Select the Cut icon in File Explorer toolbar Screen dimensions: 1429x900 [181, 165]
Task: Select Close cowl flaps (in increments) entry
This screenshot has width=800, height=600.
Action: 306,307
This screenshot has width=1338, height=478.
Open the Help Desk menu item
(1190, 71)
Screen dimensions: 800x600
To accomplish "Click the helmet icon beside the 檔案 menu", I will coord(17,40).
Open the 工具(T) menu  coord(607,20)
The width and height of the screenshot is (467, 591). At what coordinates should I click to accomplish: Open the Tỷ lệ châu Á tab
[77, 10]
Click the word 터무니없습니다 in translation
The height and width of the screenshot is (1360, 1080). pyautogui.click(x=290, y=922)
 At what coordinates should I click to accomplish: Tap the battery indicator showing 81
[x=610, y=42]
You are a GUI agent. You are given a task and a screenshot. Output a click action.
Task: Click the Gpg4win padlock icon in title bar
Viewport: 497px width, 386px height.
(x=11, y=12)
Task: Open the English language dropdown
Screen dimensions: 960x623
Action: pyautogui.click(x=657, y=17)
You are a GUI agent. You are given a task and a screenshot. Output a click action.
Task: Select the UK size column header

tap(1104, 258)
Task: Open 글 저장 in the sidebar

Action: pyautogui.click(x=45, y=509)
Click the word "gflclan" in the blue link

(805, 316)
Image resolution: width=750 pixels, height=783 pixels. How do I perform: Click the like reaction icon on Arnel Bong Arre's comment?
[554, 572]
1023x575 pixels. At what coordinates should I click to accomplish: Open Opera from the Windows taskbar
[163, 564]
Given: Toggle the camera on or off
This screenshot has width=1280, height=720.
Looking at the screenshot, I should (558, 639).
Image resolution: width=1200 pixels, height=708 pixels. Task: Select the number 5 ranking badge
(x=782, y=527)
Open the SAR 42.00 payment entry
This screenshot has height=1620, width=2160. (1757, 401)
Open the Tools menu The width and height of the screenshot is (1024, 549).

**Task brief**
Each entry above is to be copied out exactly as written.

**Answer section**
Select the Cut icon in File Explorer toolbar Screen dimensions: 1429x900 [181, 165]
Task: Select Close cowl flaps (in increments) entry
This screenshot has width=800, height=600.
Action: 306,307
This screenshot has width=1338, height=478.
Open the Help Desk menu item
(1190, 71)
Screen dimensions: 800x600
To accomplish "Click the helmet icon beside the 檔案 menu", I will coord(17,40).
Open the 工具(T) menu  coord(607,20)
The width and height of the screenshot is (467, 591). At what coordinates should I click to accomplish: Open the Tỷ lệ châu Á tab
[77, 10]
Click the word 터무니없습니다 in translation
The height and width of the screenshot is (1360, 1080). pyautogui.click(x=290, y=922)
 At what coordinates should I click to accomplish: Tap the battery indicator showing 81
[x=610, y=42]
You are a GUI agent. You are given a task and a screenshot. Output a click action.
Task: Click the Gpg4win padlock icon in title bar
Viewport: 497px width, 386px height.
(x=11, y=12)
Task: Open the English language dropdown
Screen dimensions: 960x623
Action: pyautogui.click(x=657, y=17)
You are a GUI agent. You are given a task and a screenshot. Output a click action.
Task: Select the UK size column header

tap(1104, 258)
Task: Open 글 저장 in the sidebar

Action: pyautogui.click(x=45, y=509)
Click the word "gflclan" in the blue link

(805, 316)
Image resolution: width=750 pixels, height=783 pixels. How do I perform: Click the like reaction icon on Arnel Bong Arre's comment?
[554, 572]
1023x575 pixels. At what coordinates should I click to accomplish: Open Opera from the Windows taskbar
[163, 564]
Given: Toggle the camera on or off
This screenshot has width=1280, height=720.
Looking at the screenshot, I should (558, 639).
Image resolution: width=1200 pixels, height=708 pixels. Task: Select the number 5 ranking badge
(x=782, y=527)
Open the SAR 42.00 payment entry
This screenshot has height=1620, width=2160. (1757, 401)
Open the Tools menu The width and height of the screenshot is (1024, 549).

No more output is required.